--- START ---

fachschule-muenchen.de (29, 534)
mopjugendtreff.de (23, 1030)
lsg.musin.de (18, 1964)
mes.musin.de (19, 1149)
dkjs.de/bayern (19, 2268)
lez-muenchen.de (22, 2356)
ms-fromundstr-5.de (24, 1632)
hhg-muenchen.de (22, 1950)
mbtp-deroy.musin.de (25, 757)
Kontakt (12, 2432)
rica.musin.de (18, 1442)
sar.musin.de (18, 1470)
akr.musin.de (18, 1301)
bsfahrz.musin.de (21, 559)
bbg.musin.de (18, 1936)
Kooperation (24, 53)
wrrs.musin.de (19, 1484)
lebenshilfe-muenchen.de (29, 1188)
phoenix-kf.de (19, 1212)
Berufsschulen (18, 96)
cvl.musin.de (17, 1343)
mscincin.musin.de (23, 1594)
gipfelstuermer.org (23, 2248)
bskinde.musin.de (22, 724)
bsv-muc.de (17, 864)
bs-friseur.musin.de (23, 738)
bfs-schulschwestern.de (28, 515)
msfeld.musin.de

--- END ---

* _WORK TO COMPLETE_
Show the lines of the entries that include the string "muenchen", copying each in full.

* _WRITTEN ANSWER_
fachschule-muenchen.de (29, 534)
lez-muenchen.de (22, 2356)
hhg-muenchen.de (22, 1950)
lebenshilfe-muenchen.de (29, 1188)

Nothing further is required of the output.